Copy out the rows word for word, starting at the first row and ending at the line that contains "(x=125, y=17)", with both ends included.

:: Input records ::

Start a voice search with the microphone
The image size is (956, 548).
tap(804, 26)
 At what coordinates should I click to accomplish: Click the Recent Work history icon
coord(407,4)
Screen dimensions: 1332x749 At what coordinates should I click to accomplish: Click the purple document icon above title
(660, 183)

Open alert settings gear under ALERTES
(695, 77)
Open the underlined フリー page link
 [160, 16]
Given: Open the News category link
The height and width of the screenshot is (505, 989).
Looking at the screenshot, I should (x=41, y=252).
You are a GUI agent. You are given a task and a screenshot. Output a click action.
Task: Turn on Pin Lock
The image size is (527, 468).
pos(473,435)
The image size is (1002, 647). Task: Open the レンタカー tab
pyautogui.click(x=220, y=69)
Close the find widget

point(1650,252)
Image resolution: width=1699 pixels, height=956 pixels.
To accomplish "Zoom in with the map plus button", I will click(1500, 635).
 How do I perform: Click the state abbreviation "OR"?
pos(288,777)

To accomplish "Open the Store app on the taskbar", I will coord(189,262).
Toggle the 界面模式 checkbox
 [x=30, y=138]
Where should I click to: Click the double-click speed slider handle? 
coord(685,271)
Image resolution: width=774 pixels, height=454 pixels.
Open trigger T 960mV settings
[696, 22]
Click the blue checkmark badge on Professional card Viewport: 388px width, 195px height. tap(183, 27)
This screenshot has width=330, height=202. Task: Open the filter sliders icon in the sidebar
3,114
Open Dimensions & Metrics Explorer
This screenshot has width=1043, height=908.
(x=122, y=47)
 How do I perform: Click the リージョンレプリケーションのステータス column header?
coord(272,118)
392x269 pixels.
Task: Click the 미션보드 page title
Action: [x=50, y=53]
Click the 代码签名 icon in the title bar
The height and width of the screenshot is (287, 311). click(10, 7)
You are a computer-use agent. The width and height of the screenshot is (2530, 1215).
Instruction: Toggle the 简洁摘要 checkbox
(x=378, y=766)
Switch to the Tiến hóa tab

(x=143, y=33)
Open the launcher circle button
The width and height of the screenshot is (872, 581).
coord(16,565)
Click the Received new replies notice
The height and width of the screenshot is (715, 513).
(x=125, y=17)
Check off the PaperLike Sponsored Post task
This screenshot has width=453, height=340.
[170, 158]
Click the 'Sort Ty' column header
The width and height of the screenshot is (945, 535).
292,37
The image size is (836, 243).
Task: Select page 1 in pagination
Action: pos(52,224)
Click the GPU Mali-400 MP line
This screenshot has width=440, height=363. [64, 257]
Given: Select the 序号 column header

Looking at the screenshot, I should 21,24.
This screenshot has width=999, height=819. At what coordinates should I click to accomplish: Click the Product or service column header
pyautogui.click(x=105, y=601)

:::

**Solution to this exercise**
Start a voice search with the microphone
The image size is (956, 548).
tap(804, 26)
 At what coordinates should I click to accomplish: Click the Recent Work history icon
coord(407,4)
Screen dimensions: 1332x749 At what coordinates should I click to accomplish: Click the purple document icon above title
(660, 183)

Open alert settings gear under ALERTES
(695, 77)
Open the underlined フリー page link
 [160, 16]
Given: Open the News category link
The height and width of the screenshot is (505, 989).
Looking at the screenshot, I should (x=41, y=252).
You are a GUI agent. You are given a task and a screenshot. Output a click action.
Task: Turn on Pin Lock
The image size is (527, 468).
pos(473,435)
The image size is (1002, 647). Task: Open the レンタカー tab
pyautogui.click(x=220, y=69)
Close the find widget

point(1650,252)
Image resolution: width=1699 pixels, height=956 pixels.
To accomplish "Zoom in with the map plus button", I will click(1500, 635).
 How do I perform: Click the state abbreviation "OR"?
pos(288,777)

To accomplish "Open the Store app on the taskbar", I will coord(189,262).
Toggle the 界面模式 checkbox
 [x=30, y=138]
Where should I click to: Click the double-click speed slider handle? 
coord(685,271)
Image resolution: width=774 pixels, height=454 pixels.
Open trigger T 960mV settings
[696, 22]
Click the blue checkmark badge on Professional card Viewport: 388px width, 195px height. tap(183, 27)
This screenshot has width=330, height=202. Task: Open the filter sliders icon in the sidebar
3,114
Open Dimensions & Metrics Explorer
This screenshot has width=1043, height=908.
(x=122, y=47)
 How do I perform: Click the リージョンレプリケーションのステータス column header?
coord(272,118)
392x269 pixels.
Task: Click the 미션보드 page title
Action: [x=50, y=53]
Click the 代码签名 icon in the title bar
The height and width of the screenshot is (287, 311). click(10, 7)
You are a computer-use agent. The width and height of the screenshot is (2530, 1215).
Instruction: Toggle the 简洁摘要 checkbox
(x=378, y=766)
Switch to the Tiến hóa tab

(x=143, y=33)
Open the launcher circle button
The width and height of the screenshot is (872, 581).
coord(16,565)
Click the Received new replies notice
The height and width of the screenshot is (715, 513).
(x=125, y=17)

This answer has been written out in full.